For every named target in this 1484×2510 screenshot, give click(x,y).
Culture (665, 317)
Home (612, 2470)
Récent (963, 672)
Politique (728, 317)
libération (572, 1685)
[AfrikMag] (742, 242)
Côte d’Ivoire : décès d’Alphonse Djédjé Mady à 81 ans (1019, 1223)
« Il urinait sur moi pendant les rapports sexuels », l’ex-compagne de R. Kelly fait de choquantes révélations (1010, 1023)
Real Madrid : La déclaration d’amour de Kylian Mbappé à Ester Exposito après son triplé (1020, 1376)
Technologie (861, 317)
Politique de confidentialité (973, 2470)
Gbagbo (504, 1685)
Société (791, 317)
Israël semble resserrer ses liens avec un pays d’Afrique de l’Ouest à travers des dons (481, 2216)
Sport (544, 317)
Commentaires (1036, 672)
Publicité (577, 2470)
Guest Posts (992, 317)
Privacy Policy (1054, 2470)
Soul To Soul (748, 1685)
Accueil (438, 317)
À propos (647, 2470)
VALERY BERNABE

Task instructions:
Look through the entries and return each line that has the word "Politique" in it.

Answer to this exercise:
Politique (728, 317)
Politique de confidentialité (973, 2470)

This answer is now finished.